**EXERCISE OBJECTIVE:** What you return must be every line from the beginning of the data through the line holding "You are a computer-use agent. Image", unchanged.

*** Opening of EXERCISE INPUTS ***

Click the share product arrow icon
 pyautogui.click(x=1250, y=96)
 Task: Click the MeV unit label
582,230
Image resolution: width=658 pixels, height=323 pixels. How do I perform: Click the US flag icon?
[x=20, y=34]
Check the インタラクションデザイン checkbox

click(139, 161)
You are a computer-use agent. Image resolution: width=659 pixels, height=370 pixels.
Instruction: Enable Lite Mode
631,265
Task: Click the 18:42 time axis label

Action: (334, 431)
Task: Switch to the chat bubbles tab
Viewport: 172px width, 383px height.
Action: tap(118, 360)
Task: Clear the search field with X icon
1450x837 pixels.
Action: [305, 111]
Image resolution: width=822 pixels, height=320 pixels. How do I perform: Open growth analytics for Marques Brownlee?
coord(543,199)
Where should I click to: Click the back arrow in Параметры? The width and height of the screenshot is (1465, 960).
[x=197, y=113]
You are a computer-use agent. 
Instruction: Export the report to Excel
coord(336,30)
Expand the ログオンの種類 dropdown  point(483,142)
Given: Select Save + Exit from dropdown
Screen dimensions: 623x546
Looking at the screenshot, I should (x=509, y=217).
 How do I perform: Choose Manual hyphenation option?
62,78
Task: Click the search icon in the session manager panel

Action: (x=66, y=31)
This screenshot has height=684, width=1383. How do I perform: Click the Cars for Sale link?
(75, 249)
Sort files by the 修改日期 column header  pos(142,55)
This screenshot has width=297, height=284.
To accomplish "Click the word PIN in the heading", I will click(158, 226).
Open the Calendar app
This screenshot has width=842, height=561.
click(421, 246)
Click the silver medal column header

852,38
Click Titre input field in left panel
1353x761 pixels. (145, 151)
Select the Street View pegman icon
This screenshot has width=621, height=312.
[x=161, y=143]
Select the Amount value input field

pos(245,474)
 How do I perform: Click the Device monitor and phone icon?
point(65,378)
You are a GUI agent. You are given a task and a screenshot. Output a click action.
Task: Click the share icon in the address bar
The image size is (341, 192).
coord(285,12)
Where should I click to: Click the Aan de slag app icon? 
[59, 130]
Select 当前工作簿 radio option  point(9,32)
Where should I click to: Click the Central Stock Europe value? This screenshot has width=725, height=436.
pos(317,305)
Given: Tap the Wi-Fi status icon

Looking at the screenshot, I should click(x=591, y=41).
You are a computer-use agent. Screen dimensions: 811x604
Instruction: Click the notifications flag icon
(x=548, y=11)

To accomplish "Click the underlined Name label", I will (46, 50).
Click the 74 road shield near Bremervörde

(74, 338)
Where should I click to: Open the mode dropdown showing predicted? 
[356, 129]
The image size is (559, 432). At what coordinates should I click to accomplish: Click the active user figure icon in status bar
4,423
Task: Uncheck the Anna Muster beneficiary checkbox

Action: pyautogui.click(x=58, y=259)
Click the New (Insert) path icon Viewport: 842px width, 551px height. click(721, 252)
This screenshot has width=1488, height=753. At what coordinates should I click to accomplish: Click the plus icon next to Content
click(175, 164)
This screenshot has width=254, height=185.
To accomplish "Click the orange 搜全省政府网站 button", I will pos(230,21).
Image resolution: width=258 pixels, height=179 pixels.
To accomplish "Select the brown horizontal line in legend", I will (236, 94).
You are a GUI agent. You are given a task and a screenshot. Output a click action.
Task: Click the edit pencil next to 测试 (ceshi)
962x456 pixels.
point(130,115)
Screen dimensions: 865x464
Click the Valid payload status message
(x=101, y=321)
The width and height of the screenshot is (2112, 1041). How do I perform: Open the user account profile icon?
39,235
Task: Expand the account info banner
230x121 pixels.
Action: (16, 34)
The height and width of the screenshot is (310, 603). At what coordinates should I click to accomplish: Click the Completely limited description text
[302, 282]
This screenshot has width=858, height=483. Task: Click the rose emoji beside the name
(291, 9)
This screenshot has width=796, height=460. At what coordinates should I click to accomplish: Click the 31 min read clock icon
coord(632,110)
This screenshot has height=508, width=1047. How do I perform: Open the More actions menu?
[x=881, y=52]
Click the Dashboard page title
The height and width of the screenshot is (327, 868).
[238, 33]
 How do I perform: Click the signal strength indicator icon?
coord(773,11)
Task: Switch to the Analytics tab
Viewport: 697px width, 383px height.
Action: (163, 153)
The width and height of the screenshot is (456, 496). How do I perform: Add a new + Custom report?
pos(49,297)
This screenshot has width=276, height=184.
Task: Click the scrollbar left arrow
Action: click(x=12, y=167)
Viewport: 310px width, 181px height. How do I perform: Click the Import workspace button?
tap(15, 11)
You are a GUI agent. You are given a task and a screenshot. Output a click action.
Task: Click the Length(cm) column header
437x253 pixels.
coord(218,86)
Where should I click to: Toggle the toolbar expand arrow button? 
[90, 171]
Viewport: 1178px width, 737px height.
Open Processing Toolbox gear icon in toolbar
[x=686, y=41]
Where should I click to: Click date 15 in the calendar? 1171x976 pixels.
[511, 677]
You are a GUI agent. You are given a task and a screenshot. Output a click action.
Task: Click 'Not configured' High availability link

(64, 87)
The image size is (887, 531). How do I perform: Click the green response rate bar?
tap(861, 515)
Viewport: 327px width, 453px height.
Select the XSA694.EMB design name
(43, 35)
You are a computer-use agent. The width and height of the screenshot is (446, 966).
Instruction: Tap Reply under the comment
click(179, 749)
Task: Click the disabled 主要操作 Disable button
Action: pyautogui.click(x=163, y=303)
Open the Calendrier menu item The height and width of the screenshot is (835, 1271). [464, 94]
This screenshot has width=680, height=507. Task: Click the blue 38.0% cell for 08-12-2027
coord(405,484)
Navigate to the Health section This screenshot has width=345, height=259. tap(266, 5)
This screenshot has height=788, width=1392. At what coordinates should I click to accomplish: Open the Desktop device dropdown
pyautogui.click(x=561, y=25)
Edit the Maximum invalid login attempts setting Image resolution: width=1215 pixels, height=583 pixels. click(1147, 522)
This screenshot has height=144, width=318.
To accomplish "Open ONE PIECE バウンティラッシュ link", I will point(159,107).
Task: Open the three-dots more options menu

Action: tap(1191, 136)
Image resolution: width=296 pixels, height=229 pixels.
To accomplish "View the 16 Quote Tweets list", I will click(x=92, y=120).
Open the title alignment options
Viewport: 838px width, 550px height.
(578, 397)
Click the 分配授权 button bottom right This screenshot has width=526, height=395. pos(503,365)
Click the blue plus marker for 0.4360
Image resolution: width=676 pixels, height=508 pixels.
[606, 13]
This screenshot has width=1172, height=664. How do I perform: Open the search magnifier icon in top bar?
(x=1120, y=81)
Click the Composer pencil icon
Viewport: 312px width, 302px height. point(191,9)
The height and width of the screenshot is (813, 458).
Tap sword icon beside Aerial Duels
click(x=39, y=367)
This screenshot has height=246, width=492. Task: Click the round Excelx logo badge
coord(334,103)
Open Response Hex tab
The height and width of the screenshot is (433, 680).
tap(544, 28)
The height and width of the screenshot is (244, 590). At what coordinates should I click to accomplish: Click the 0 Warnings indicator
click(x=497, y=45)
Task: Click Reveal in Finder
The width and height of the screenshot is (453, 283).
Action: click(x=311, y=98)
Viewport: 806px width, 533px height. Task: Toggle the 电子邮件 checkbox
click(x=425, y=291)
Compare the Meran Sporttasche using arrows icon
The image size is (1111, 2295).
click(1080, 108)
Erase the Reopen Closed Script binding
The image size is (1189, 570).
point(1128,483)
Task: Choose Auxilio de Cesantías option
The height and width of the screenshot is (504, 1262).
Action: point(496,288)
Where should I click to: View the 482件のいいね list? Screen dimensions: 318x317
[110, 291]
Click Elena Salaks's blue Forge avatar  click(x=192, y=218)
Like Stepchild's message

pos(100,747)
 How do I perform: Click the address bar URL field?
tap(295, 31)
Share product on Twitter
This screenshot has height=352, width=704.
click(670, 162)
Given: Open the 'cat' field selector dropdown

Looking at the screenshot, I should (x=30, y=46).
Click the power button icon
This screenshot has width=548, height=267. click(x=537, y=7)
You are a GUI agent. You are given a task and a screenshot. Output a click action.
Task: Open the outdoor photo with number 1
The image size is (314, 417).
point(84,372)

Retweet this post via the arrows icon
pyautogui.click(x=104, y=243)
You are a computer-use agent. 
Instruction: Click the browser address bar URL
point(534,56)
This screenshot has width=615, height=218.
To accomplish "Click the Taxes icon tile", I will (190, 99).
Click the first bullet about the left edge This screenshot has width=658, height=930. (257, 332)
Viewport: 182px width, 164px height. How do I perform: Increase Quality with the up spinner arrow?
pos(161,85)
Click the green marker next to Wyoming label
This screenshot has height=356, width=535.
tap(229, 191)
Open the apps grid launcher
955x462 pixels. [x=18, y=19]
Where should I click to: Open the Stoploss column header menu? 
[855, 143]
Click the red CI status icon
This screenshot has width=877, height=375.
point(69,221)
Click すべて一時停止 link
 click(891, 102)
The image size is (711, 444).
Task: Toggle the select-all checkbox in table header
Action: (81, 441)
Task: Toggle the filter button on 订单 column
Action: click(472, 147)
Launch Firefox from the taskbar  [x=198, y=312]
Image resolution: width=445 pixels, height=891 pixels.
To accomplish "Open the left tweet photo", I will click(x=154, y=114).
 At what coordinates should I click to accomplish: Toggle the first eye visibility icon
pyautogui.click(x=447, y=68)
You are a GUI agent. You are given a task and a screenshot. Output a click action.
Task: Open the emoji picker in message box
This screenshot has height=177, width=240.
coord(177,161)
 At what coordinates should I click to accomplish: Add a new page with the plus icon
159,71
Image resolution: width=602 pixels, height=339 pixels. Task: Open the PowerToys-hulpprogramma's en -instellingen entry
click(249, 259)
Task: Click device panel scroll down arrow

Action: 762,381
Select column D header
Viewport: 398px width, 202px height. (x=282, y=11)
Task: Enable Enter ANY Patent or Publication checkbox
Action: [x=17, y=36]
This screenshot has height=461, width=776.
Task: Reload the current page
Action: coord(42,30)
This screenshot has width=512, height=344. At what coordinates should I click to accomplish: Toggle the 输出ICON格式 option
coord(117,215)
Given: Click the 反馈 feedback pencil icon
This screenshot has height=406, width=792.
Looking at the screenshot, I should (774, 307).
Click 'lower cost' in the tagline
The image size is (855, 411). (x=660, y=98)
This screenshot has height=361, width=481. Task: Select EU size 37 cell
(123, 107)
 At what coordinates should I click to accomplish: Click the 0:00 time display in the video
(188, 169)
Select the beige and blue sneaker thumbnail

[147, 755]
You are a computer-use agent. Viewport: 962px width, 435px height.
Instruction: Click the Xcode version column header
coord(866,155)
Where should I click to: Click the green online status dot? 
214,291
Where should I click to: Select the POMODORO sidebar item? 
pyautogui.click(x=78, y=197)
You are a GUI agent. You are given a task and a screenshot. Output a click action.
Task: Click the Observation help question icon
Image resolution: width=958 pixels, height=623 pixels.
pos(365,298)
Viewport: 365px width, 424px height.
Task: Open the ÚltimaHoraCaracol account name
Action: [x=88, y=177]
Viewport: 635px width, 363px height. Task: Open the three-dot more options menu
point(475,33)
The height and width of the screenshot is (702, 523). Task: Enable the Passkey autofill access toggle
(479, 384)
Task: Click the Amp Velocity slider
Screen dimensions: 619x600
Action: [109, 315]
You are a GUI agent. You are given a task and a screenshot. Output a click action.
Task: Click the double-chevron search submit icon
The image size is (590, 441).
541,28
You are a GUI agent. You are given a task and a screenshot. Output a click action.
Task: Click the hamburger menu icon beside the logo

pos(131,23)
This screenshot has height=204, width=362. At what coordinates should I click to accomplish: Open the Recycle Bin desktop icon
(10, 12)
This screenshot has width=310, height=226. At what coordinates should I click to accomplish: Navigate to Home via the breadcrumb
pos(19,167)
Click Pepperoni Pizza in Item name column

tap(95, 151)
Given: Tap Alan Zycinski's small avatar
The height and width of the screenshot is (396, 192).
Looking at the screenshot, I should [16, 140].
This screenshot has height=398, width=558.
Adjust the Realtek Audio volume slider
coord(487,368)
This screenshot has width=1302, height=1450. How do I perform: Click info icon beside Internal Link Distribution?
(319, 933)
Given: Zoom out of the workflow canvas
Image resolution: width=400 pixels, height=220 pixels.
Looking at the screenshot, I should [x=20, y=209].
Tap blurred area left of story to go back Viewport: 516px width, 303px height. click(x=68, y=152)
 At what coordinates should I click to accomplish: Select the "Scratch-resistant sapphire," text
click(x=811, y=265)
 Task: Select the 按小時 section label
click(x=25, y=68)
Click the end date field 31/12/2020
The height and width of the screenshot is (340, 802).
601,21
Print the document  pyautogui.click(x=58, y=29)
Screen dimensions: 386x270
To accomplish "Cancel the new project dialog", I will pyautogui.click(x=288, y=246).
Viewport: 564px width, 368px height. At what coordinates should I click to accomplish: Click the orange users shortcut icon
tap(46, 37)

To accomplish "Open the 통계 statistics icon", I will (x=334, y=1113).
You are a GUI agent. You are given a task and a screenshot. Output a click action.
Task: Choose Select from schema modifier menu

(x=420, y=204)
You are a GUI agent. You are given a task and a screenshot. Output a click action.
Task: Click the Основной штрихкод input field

*** Close of EXERCISE INPUTS ***

**COMPLETED TASK:**
Click the share product arrow icon
 pyautogui.click(x=1250, y=96)
 Task: Click the MeV unit label
582,230
Image resolution: width=658 pixels, height=323 pixels. How do I perform: Click the US flag icon?
[x=20, y=34]
Check the インタラクションデザイン checkbox

click(139, 161)
You are a computer-use agent. Image resolution: width=659 pixels, height=370 pixels.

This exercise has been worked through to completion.